Говоря о 6-й колонне обывателей, Геннадий имел ввиду тех, кто стремился припеваючи жить за спиной сражающихся героев, а то и поживиться за их счет. По возвращении в Донецк «Корреспондент» был потрясен, когда таксист запросил с него вчетверо больше обычной цены. Водитель был убежден, что «раз в форме, значит, много денег получает». Между тем, летом 2014-го ополченцы не получали вообще ничего, сражаясь исключительно за идею и добывая снаряжение и все прочее за свой счет.
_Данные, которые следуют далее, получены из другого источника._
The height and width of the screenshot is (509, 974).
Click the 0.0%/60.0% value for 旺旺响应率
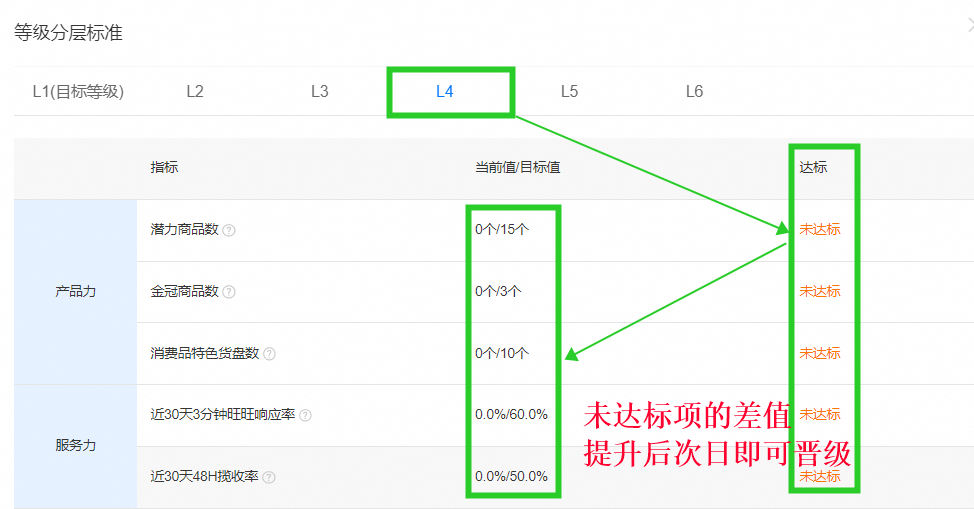click(x=511, y=414)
Тем не менее по излечении Дубовой вернулся в строй. С той поры он служил в разных подразделениях, и бывали периоды, когда казалось, что лучший военкор Новороссии устал и становится обычным «военкором», умалчивающим о том, о чем говорить не положено, снимающим проходные сюжеты… «Профессионально». Но Геннадий был в первую очередь воином. Бойцом Ополчения. И долго такой полуправды и лицемерия выдержать не мог.
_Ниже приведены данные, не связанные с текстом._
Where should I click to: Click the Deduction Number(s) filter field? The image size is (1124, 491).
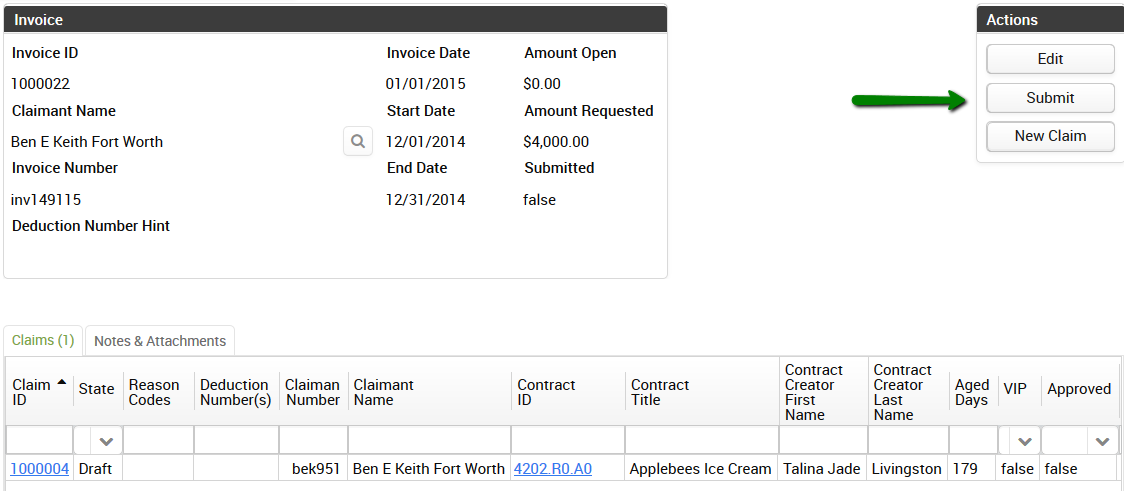tap(236, 441)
В 2023 году Дубовой оставил профессию военкора и вступил простым бойцом в одно из сражающихся на передовой подразделений. Его последние записи вновь обжигали той правдой, живой болью, какая свойственна была его ранним материалам. Он страдал от того, что не может защитить мирных жителей, не может защитить гибнущих детей. Негодовал на глянцевый «патриотизм», не желающий видеть многочисленных жертв и страданий, но лишь тешащийся шапкозакидательскими иллюзиями. Его последняя запись была горькой и в каком-то смысле пророческой. «Корреспондент» словно бы простился в ней со всеми нами, объяснив свой выбор. Разместив кадры последних мгновений смертельно раненого бойца, Дубовой написал:
«Видео для всех, кто вдали от передовой словоблудит о «массовом героизме» и о том, как «стеной пойдёт на пулемёт дичайшая дивизия Донбасса… Смотрите и просите у отходящего в вечность русского воина прощения за свои иллюзии. Каждый умирает в одиночку, другого героизма на фронте нет. Раненый воин крестится перед смертью. После этого беспилотник ВСУ добивает его гранатой…
… Перед боем я всегда молюсь так: «Создатель мой, невозможного для Тебя нет, сделай так, чтобы я не убил того, кто не хочет убивать, а раненый мной не стал бы увечным». Увы, на этой изувеченной сатанинской глупостью и человечьей ненавистью планете слишком много тех, кто хочет убивать, и молятся они не Создателю.
P. S. В который раз мне пишут: «Геннадий, почему вы перестали снимать? Ждём ваших репортажей… »
Потому что я боец подразделения, в котором снимать нельзя. Я сознательно сделал этот выбор, чтобы не лгать и не уподобляться «коцапеговым» и прочим сладкофамильным, прости Господи, «военкорам». На данном этапе военная журналистика выродилась, увы. Честнее быть простым бойцом. И — главное: вам не нужна Правда. Вы требуете лишь подтверждения ваших заблуждений, постановочно- глянцевых «репортажей» о скорой победе и отсутствии у нас потерь… Подпитывать ваши иллюзии — грех и то самое «болезненное бесстыдство», о котором писал Шолохов.
Честь имею».
Через два дня лучший военкор сражающейся Новороссии, её верный Защитник на протяжении без малого 10 лет, погиб. Не в бою, как желал. А во дворе собственного дома, где ждал жену, успев купить ей цветы. Геннадия Дубового сбила машина… Он мечтал о том, что после победы, в которую не переставал верить, напишет книгу, в которой воскресит всех тех, с кем бок о бок привелось ему мужествовать. Увы, Бог, сподобивший «Корреспондента» покинуть нашу грешную землю Воином Правды, каковым создал его, не судил написать этой книги. А, впрочем… остались многочисленные очерки и съемки Геннадия, в которых запечатлена хроника битвы за Новороссию – в лицах, в судьбах, в хронике боев. И это наследие – бесценно. И когда-нибудь именно оно ляжет в основу подлинной истории нынешней войны.